With the sun beating down hard it actually made photographing these tall but thinly-etched headstones difficult, but Shelley can attest I made my best attempt! I came home with over 1700 photos on this trip. You will see quite the funeral art evolution over the next few posts.

OOH! This was cool! Meet Joseph Palmer! His marker is inscribed "Persecuted for wearing the beard". Funny side note: a friend posted later this same day that he was having a "bad beard day" so I shared this picture - Chef Curt lost.

Several more roadside stops!

Tomb of Johnny Appleseed - Leominster
Mary and her lamb actually lived in Sterling and her 1st grade classmate wrote the poem. Rub the lamb's ears for luck!

Mary Had a Little Lamb - Sterling

In case you were wondering, we did still find time to do the cemetery series. Look at this view!

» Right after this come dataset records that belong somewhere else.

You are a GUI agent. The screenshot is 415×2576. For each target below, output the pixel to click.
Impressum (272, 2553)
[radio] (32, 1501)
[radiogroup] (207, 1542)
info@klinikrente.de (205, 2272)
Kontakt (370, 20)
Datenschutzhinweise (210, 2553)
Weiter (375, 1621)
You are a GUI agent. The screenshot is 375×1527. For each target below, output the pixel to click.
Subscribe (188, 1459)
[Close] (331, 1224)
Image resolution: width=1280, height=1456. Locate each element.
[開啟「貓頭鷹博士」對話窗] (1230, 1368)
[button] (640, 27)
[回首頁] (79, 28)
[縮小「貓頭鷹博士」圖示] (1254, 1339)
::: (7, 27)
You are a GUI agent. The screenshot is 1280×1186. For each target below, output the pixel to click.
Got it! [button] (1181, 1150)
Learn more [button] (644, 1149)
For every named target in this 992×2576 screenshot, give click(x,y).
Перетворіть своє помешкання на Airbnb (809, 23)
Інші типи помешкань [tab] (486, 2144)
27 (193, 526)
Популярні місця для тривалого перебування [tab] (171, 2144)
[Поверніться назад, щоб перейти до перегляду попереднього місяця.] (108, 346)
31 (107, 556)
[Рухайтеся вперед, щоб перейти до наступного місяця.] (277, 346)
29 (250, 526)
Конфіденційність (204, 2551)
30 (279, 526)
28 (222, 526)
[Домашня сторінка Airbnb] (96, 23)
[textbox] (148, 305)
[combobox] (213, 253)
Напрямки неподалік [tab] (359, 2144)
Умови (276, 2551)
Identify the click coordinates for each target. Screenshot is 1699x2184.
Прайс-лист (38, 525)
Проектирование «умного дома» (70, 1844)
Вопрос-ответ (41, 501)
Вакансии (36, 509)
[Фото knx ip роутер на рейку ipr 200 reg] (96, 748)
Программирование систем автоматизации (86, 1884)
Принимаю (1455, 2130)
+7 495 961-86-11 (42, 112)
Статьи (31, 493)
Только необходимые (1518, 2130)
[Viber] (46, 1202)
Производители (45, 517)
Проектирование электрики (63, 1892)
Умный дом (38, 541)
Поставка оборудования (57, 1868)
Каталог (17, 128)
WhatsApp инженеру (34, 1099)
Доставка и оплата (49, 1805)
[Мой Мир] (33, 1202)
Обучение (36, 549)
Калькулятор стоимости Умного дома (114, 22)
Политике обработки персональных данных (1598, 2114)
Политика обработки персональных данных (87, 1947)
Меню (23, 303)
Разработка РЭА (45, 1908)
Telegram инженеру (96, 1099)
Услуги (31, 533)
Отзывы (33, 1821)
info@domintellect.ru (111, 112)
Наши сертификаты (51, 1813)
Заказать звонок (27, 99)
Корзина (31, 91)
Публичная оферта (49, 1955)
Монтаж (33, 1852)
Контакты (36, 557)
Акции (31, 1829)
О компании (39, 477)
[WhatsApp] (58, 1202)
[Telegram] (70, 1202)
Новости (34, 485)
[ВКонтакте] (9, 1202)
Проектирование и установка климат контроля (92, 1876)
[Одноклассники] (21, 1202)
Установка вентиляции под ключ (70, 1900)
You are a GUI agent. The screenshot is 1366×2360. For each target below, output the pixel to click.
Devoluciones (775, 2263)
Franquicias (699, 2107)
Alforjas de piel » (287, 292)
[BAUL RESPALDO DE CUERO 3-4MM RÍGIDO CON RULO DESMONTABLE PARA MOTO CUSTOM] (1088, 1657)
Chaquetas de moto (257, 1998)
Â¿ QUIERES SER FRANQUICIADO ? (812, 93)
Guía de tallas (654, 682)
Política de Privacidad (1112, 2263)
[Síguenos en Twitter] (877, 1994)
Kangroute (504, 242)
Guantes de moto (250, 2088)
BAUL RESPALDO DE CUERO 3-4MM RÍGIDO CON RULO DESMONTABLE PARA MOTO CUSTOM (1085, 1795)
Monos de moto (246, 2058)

Ok, whatever you do, don't show this to Portah. If my Mainah friend found out I had a Lobster Roll at McDonald's she would flip! But, damn, it was good! And we greatly needed a break at this point.

Ok, I've shared some interesting photos around the NCMCS series, but I'm going to blatantly admit it.... 4/10th of a mile down this trail in one of the eight finals. The reason for my look of panic is they were coming for me! Big, bad, biting flies! One so large it looked like a broach on my chest! #leastfavoritespot

Things got a little spacey when we pulled into one cemetery and spied these metal monuments. Cool, eh? Quite different from the slate ones, right?

Did you see one of the local Keepers of the Cache?

He can't read signs. He missed this one by 100 feet.

I think he was heading here...

Many more finds, many more puzzles, and mix in one more minor panic attack... and we had the final in hand. With so many intricacies, even with the final log, we were hesitant to hoot in celebration. Was there one more stop? Another clue? We even messaged the CO.

How do you celebrate the end of an awesome day? Selfie with the Mohawk Motors Indian (Muffler Man)! SCOOK would be so proud!

ShelleyJean and scrapcat
Thank you, Hyliston, for creating this fabulous experience! And thank you for the beautiful geocoin!